Pénalités : Boston 10' (2', 4', 4') ; CSKA 6' (2', 2', 2').
Tirs : Boston 40 (19, 8, 13) ; CSKA 19 (8, 5, 6).

Évolution du score :
1-0 à 22'54" : Forbes
1-1 à 24'41" : Kharlamov assisté de Maltsev (sup. num.)
1-2 à 31'00" : Kharlamov assisté de Maltsev
1-3 à 33'19" : Maltsev assisté de Vasiliev
2-3 à 36'21" : Ratelle assisté de Hodge (sup. num.)
2-4 à 40'43" : Tsygankov assisté de Alexandrov
2-5 à 48'58" : Alexandrov assisté de Zhlutkov
3-3 à 44'04" : Alexandrov assisté de Zhluktov et Tsygankov
 

Boston Bruins

Attaquants :
Don Marcotte - Jean Ratelle - Bobby Schmautz (4')
Wayne Cashman (2') - Gregg Sheppard - Johnny Bucyk (C)
Dave Forbes - André Savard - Terry O’Reilly
Hank Nowak - Doug Gibson - Ken Hodge (2')

Défenseurs :
Dallas Smith (2') - Brad Park
Darryl Edestrand - Gary Doak
Al Sims

Gardien :
Gilles Gilbert

Remplaçants : Dave Reece (G), Joe Zanussi (D).

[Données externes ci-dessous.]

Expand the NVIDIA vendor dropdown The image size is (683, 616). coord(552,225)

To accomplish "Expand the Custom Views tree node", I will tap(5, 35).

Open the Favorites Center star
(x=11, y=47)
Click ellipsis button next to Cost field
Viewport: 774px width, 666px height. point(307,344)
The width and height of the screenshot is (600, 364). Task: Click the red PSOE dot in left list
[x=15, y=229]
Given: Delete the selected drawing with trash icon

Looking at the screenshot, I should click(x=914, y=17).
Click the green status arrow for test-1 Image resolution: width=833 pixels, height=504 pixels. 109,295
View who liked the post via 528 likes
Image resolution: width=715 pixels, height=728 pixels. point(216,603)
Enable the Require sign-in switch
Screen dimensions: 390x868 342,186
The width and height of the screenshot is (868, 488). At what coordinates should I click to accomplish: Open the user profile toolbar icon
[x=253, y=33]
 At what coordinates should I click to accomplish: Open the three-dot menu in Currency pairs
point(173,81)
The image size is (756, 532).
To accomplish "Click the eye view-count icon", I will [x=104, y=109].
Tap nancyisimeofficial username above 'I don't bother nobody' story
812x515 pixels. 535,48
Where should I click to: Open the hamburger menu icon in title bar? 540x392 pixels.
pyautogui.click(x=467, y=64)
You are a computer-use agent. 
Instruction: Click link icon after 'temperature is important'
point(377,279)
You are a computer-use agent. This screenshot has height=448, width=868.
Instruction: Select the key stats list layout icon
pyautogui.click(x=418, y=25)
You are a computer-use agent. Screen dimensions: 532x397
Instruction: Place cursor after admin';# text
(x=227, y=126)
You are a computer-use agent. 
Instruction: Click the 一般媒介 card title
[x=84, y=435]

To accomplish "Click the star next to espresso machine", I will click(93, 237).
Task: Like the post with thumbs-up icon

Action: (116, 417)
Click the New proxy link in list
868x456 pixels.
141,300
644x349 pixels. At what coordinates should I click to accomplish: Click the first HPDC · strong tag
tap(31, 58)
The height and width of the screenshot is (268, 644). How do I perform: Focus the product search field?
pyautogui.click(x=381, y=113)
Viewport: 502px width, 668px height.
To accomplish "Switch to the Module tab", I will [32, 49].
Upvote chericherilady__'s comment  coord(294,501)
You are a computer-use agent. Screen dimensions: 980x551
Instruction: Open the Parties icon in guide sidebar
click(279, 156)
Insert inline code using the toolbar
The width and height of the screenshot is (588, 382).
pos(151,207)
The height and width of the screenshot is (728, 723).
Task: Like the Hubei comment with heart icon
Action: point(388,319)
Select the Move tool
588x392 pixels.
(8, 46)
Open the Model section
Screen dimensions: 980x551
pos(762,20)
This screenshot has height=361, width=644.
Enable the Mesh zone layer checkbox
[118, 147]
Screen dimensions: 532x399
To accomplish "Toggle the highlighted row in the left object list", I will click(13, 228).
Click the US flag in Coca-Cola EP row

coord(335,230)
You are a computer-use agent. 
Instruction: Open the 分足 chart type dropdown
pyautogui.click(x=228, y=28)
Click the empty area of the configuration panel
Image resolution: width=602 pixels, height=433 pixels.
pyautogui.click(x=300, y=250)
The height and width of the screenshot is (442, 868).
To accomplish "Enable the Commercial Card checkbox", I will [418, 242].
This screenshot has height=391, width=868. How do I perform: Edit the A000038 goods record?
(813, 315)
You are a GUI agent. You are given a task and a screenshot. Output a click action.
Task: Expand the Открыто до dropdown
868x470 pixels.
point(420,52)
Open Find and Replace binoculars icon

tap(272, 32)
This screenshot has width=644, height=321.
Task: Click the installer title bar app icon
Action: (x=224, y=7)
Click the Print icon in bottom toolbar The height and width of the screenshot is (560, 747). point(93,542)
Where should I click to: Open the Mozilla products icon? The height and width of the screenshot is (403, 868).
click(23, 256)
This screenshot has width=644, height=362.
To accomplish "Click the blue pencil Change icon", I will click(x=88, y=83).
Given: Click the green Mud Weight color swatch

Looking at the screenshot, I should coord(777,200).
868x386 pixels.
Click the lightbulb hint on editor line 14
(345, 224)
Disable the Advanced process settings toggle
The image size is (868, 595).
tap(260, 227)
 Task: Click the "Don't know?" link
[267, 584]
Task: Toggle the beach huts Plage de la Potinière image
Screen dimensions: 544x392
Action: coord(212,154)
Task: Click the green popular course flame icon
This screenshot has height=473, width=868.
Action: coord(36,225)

Absent : Bobby Orr (blessé au genou, absent de longs mois).

CSKA Moscou

Attaquants :
Valeri Kharlamov - Aleksandr Maltsev - Boris Mikhaïlov (C)
Boris Alexandrov (2') - Viktor Zhluktov (2') - Vladimir Vikulov
Aleksandr Lobanov - Viktor Kutergin - Vladimir Popov
Vyacheslav Solodukhin, Aleksandr Volchkov

Défenseurs :
Aleksandr Gusev - Valeri Vassiliev
Gennadi Tsygankov (2') - Vladimir Lutchenko
Aleksei Volchenkov - Viktor Kuzkin

Gardien :
Vladislav Tretiak

Remplaçants : Nikolai Adonin (G), Sergei Glazov (A). En réserve : Yuri Blokhin, Vladimir Lokotko (D), Vladimir Petrov (A).